Rep. Bollin: MI House Passes Balanced Budget Plan Prioritizing Families
August 27, 2025

Nik Rajkovic / news@whmi.com
Appropriations Chair Ann Bollin, R-Brighton Township, on Tuesday led the Michigan House in approving a responsible, balanced state budget plan for the 2025-26 fiscal year that reins in wasteful spending and makes historic investments in the priorities of Michigan families.
The omnibus budget totals $56.6 billion and covers most state departments outside of education. This follows the House’s approval earlier this year of a $21.9 billion School Aid budget that invests at record levels in Michigan classrooms. Together, the two budgets total $78.5 billion — a 3.7% reduction from the current year’s budget. The House’s budget is also 6% smaller than the governor’s 2025-26 spending plan, and 7.2% smaller than the Senate’s budget proposal.
The House’s plan fully funds roads, public safety, and key services without raising taxes — in sharp contrast to the Senate’s $84.5 billion proposal, which even Senate fiscal experts say does not balance. The Senate’s plan includes a $3 billion unfunded “placeholder” for roads, undercounts Medicaid caseloads by $1 billion, and ignores about $700 million in revenue loss Michigan expects to see as a result of tax cuts in the federal One Big Beautiful Bill Act.
“Our budget is built on honesty, transparency, and respect for taxpayers,” Bollin said.
“We went line by line through every department, identified more than $5 billion in waste, and redirected that money to fix our roads, keep our communities safe, strengthen education, and protect our most vulnerable.”
According to Bollin's office, examples of wasteful spending eliminated in the House budget include:
• Phantom employees. For the past several years, state departments have been receiving money each year for new positions they never fill. That money sits unused and becomes a slush fund for departmental directors. By cutting 4,300 phantom state jobs, the House budget freed up $560 million.
• Unspent work project money. Across state government, more than $6 billion in unused work project funds are sitting on the books. This is money the Legislature allocated years ago but departments squirreled away. Of that, $2.5 billion was unobligated, so the House budget redirects it to pay off debt from Gov. Whitmer’s road bonds.
• Failed programs. The SOAR corporate giveaway program has handed out billions with little return for Michigan families. The House budget eliminates funding for SOAR as well as the statewide EV charging program, which has not produced a single charger despite receiving $30 million in previous budgets.

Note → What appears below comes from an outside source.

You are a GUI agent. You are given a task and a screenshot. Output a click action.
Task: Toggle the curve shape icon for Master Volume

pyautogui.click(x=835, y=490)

By cutting this waste, Bollin said the House’s budget was able to prioritize funding for programs that matter most to Michigan families, including:
• Providing $3.4 billion in new, ongoing funding to fix local roads without raising taxes. The House’s plan is expected to create 20,000 new jobs and give communities the resources they need to finally fix potholes and repair crumbling infrastructure.
• Establishing the House’s Public Safety Trust Fund and investing $115 million to help communities fight violent crime and keep families safe.
• Delivering tax relief for working families and seniors by implementing tax cuts from the One Big Beautiful Bill at the state level, eliminating state taxes on tips, overtime pay, and Social Security income.
• Offering a new research and development tax credit to encourage investment, innovation, and job creation in Michigan.
The House budget also makes important reforms in health and human services to ensure support is available for those who truly need it.
Michigan’s Medicaid program has been paying for expensive name-brand prescriptions even when less costly generics are available, a perk that has been costing taxpayers an additional $125 million to $175 million a year, according to the House Fiscal Agency. The House budget reins in excesses like these and ensures taxpayer dollars are used responsibly. It also cracks down on food stamp fraud by requiring the department to use chip-enabled cards and take other steps to lower Michigan’s error rate, which is among the worst in the nation.
“Even with these reforms, funding for these programs continues to grow,” Bollin said. “We are committed to protecting services for our most vulnerable people, and our budget ensures that benefits remain available for those who truly need them.”
Bollin also focused on restoring accountability and transparency in the budget process.
Every direct grant awarded in the House budget received a public hearing, and the House conducted over 30 hours of testimony before decisions were made. In the past, earmarks were often thrown in at the last minute with no opportunity for public scrutiny.
The House budget also brings back performance dashboards so the public can see how state departments are doing, requires public reports on severance pay awarded to state employees, and establishes new reporting on work projects.
“For the last two years, the Legislature has passed bloated budgets full of gimmicks and one-time giveaways,” Bollin said. “This year, I focused on restoring trust in the process. We’ve proven you can pass a balanced budget that respects taxpayers, delivers results, and invests in the things families care about most, all without raising taxes.”
House Bill 4706, sponsored by Bollin, contains the House’s omnibus budget. The measure passed the House today with bipartisan support. The chamber’s education budget, House Bill 4577, passed the House in June.
Negotiations between the House, Senate and governor over the final state budget for the fiscal year that begins Oct. 1 are ongoing.